Adotando fisionomia estranhamente ferina, de cenho franzido e mostrando os dentes ao proferir cada um dos adjetivos seguintes (e peço que o leitor verifique se exagero), perguntou ao entrevistado: “O senhor não acha que isso é uma mentalidade salvacionista [rosnado e pausa para pensar num novo termo ainda mais monstruoso], extremamente etnocêntrica, que diz: ‘tem o mundo dos bons, o mundo europeu da música erudita, e tem a marginalidade, uma delinquência que vai ser aplacada, que vai ser domada e domesticada’?” E concluiu: “Para nós [isto é, os educadores musicais], esse emblema do ‘troque sua arma por um violino’ é a coisa mais nociva que a educação musical pode ouvir”.

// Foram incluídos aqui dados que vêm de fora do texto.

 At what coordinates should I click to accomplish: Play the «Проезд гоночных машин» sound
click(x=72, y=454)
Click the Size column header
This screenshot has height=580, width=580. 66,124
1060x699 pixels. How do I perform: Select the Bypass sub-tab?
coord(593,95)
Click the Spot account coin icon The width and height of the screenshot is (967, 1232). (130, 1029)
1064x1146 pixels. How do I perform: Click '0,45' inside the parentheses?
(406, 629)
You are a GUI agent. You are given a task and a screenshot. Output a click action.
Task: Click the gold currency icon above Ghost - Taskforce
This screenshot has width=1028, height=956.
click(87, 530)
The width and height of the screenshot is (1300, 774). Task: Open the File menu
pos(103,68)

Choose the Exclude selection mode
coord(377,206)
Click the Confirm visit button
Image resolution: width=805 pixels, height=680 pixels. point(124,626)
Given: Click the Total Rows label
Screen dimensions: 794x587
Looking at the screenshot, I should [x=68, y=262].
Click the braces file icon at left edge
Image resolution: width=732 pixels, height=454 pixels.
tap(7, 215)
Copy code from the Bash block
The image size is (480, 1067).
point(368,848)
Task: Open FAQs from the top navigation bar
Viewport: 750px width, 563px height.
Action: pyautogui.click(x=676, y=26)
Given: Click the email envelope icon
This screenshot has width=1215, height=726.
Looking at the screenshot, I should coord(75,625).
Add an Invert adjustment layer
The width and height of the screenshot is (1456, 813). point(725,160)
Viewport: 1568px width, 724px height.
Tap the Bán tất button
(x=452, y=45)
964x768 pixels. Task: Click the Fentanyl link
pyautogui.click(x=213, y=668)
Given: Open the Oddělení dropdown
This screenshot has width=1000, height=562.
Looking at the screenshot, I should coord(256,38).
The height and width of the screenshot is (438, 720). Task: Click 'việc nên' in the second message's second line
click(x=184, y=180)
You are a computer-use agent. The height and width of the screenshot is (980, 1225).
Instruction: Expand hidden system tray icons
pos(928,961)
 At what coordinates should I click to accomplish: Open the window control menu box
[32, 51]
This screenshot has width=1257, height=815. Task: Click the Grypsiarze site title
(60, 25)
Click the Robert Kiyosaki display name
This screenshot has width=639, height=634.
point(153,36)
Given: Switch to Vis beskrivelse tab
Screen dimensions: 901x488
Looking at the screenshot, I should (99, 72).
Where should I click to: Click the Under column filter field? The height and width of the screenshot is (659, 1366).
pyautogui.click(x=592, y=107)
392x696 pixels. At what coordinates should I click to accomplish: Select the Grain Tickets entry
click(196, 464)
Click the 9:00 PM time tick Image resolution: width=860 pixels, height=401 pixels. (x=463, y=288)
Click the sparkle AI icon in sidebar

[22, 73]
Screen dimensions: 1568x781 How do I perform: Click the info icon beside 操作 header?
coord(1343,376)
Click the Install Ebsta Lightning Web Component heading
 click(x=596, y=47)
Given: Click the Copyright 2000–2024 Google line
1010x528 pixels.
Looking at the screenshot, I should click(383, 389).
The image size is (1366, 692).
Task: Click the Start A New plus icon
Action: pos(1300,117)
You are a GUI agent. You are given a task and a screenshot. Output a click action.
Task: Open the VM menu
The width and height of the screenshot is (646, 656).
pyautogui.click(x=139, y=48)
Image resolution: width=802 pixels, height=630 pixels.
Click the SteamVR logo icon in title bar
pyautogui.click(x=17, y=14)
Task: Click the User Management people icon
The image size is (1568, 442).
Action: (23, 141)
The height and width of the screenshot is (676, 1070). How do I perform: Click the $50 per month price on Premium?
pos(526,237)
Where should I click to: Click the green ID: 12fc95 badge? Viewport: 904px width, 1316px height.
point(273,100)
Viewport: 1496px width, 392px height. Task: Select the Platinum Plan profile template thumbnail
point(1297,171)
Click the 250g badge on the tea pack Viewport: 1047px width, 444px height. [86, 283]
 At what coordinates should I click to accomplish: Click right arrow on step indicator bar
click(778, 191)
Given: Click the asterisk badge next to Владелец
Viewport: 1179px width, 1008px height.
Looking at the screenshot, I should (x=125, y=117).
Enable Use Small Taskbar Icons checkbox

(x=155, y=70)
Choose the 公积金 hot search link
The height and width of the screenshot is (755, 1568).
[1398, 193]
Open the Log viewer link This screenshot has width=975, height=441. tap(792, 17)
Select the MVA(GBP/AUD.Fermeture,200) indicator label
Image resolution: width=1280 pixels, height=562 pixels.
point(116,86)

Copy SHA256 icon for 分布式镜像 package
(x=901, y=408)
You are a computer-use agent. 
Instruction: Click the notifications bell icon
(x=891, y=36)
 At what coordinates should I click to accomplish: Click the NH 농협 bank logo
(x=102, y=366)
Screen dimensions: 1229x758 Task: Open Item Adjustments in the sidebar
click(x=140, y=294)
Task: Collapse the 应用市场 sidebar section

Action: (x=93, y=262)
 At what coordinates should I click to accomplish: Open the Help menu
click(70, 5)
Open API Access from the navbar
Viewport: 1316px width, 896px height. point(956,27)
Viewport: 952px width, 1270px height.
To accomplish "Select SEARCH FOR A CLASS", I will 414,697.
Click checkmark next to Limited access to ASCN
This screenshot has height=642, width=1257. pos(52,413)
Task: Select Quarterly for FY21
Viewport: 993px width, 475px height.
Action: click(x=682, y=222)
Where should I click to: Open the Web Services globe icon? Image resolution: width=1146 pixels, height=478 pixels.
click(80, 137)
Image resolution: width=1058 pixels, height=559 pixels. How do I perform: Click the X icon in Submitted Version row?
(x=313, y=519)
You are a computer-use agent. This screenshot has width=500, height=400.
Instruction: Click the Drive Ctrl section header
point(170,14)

Que se qualificasse o referido “emblema” de ingênuo, idealista, utópico, ou até mesmo clichê, seria aceitável. Tratá-lo por “a coisa mais nociva”, todavia, já revela toda uma noção corrompida de cultura. Nota-se, em primeiro lugar, que a professora não está preocupada em proteger as crianças contra tal nocividade. Pois a proposta do maestro não é condenada por nociva às crianças, mas à própria educação musical (“a coisa mais nociva que a educação musical pode ouvir”). Para a pedagoga – nisso apoiada pelo âncora do programa e demais entrevistadores –, seria autoritário e etnocêntrico levar a jovens de baixa renda uma forma musical alheia ao seu ambiente cultural imediato, algo que não lhes fosse plenamente familiar. Ela sugere, então, que, em lugar de violinos, fossem entregues violões àqueles jovens, um instrumento teoricamente mais nativo, mais adaptado ao seu habitat cultural. Em lugar da música erudita europeia, que se lhes incentive à permanência nas formas artísticas locais e já conhecidas (o samba, o funk, o rap etc.), para que os pobrezinhos não se sintam oprimidos e colonizados. Assim como alunos de uma universidade inglesa, sob o argumento de “descolonizar o currículo”, propuseram banir os estudos sobre filósofos brancos tais como Platão, Descartes e Kant, a acadêmica da Unesp quer descolonizar a educação musical, banindo o ensino daquela música de brancos europeus. Saem celos, violas e violinos; entram cavaquinhos, tamborins e caixinhas de fósforo. Para a nossa Policarpo Quaresma da educação musical, o aluno ideal deve se parecer com o Zé Carioca.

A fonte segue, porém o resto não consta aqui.